Loyal dogs who mourn the deaths of their owners

Hachiko is just one of many stories of faithful dogs who mourned the deaths of their owners. (Photo http://en.wikipedia.org/wiki/File:Hachiko.JPG)

Hachiko is just one of many stories of faithful dogs who mourned the deaths of their owners.

A story popped up in my Facebook newsfeed today about a dog in Italy who has been showing up at Catholic mass every Sunday since its owner died two months ago.

According to news stories, a German Shepherd named Tommy used to accompany his owner to mass, sitting quietly at her feet.  When his owner died two months ago, the dog attended her funeral, along with the other mourners, and has been showing up regularly every since.
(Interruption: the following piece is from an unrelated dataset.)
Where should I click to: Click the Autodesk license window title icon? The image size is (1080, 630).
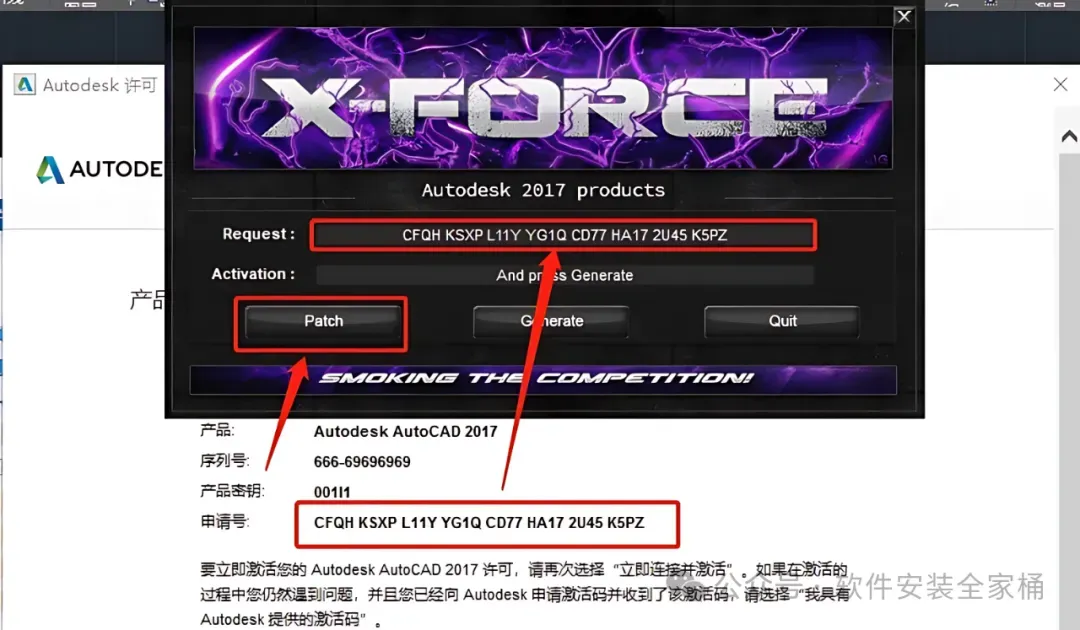pyautogui.click(x=25, y=85)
It reminds me of a movie I watched over the Christmas holiday called “Hachi”. (Gotta love the $5 bargin bin at Walmart.)  The movie is set in the US, but is based on the true story of a dog named Hachikō in the 1920s in Tokyo, Japan. It’s a tear jerker, thats for sure. Hachikō was owned by Hidesaburō Ueno, a professor in the agriculture department at the University of Tokyo. The loyal Akita accompanied his master every day to the station and was waiting faithfully every day upon his return. When Hidesaburō Ueno died suddently in 1925, Hachikō spent the next nine years waiting daily at the Shibuya station. His faithfulness made him a national hero and a national symbol of loyalty. Statues have been erected in his name, and his stuffed body is on display in the National Science Museum of Japan in Ueno, Tokyo.

There are lots of stories like this -  an Argentinian dog named Capitán who sat every evening for six years on his owner’s grave; a fallen Navy SEAL’s Labrador retriever named Hawkeye who in 2011 laid down next to his owner’s casket at a funeral service, refusing to leave; Leao, a mixed breed who stayed by the side of her owner who died during Brazil’s flood of January 2011; Shep, a Border collie in Montana, who in 1936,after watching the coffin of his master loaded onto a train, maintained a vigil at the station for six years.

I think they serve as evidence that the human/canine bond is much more complex that just dog and owner. Our dogs really do connect with us emotionally.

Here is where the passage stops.